“So I tell you, don’t worry about everyday life–whether you have enough food, drink, and clothes. Doesn’t life consist of more than food and clothing? Look at the birds. They don’t need to plant or harvest or put food in barns because your heavenly Father feeds them. And you are far more valuable to him than they are. Can all your worries add a single moment to your life? Of course not.

“And why worry about your clothes? Look at the lilies and how they grow. They don’t work or make their clothing, yet Solomon in all his glory was not dressed as beautifully as they are. And if God cares so wonderfully for flowers that are here today and gone tomorrow, won’t he more surely care for you? You have so little faith!

“So don’t worry about having enough food or drink or clothing. Why be like the pagans who are so deeply concerned about these things? Your heavenly Father already knows all your needs, and he will give you all you need from day to day if you live for him and make the Kingdom of God your primary concern.

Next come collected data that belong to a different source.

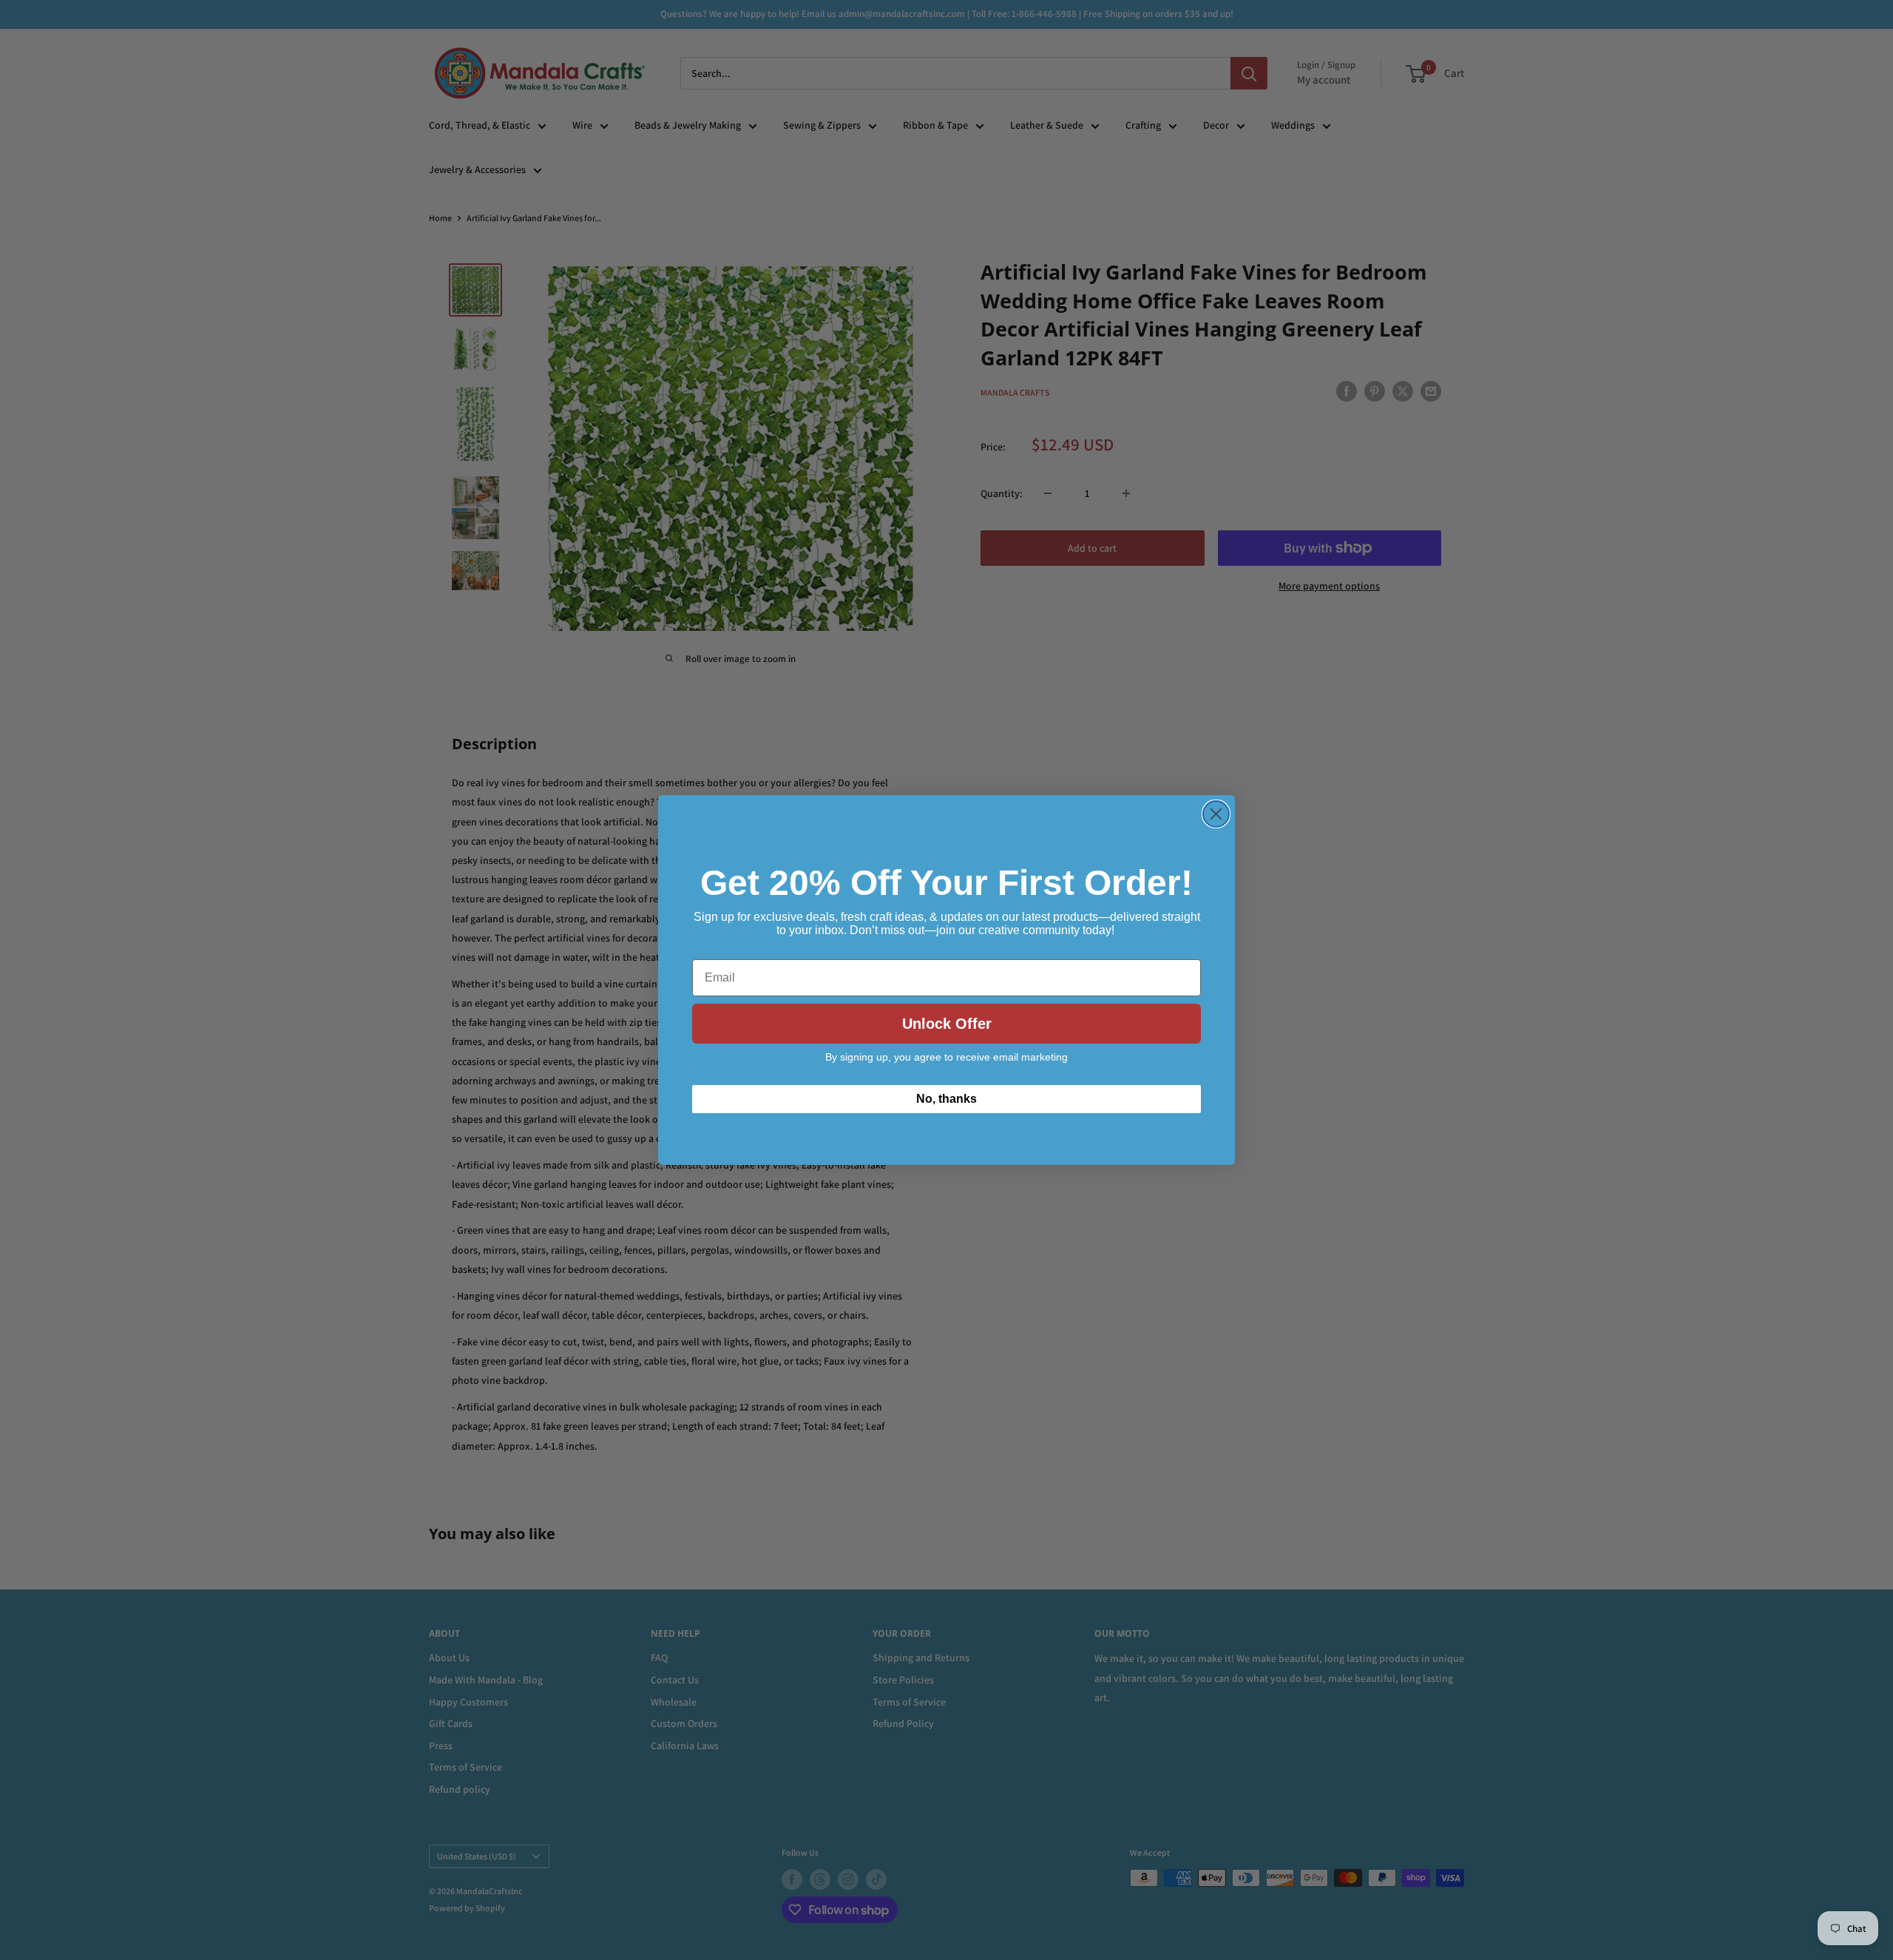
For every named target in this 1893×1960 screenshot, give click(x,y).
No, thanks (946, 1098)
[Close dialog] (1216, 814)
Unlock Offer (947, 1024)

“So don’t worry about tomorrow, for tomorrow will bring its own worries. Today’s trouble is enough for today.

[Mathew 6:25-34]

How does one stay motivated? I find it really hard sometimes to be motivated to do anything, especially recently with this Poland trip coming up, I just feel like I’m “killing time”. I’m not sure if I will really feel like I’m moving until I’m leaving on that jet plane. I know I need to get motivated soon though, because I have a lot to take care of before I leave. I think my problem right now is that I’m looking too closely at the future instead of right now. Right now I need to print up support letters, and thank you letters, I need to investigate health insurance while I’m in Poland, I need to email the missionaries there with an update on my finances and ask a few questions, I need to talk to people at my church, I’ve got a lot to do. But I also have school, campus crusade, looking for a new roommate, and work to worry about in the mean time, that, you would think, would keep me motivated, but it doesn’t. I’m a fairly independent person so I think that I can do it without much help from others, which in reality is not true at all. I guess I really need to focus on my patience, I need some big time.

On another topic?

How do you become comfortable around people who, for some un-apparent reason, you just feel awkward talking to? I sometimes have a hard time feeling comfortable around other people who are physically taller and bigger than myself? I don’t show it, but I never feel like I’m talking normal to them, like I need to somehow prove my self. Now of course I’m referring to actual people in my life, but names wouldn’t do anything, so I’m leaving them out. I guess some people just make me feel like they are watching every move I make, every step I take, and criticizing it, I usually don’t have any problem with this, except that in this case I don’t know what they are thinking? The great thing is, these people are offering all kinds of help to me, so that’s great, I just need to realize that I do need help, and I can use it. Be thankful Travis, be grateful!

By the way it is day 3 of not falling, this is a winning streak for me as of lately!

PS. I will be camping this weekend, so I probably won’t be bloggin until Sunday afternoon or evening. Have a great weekend!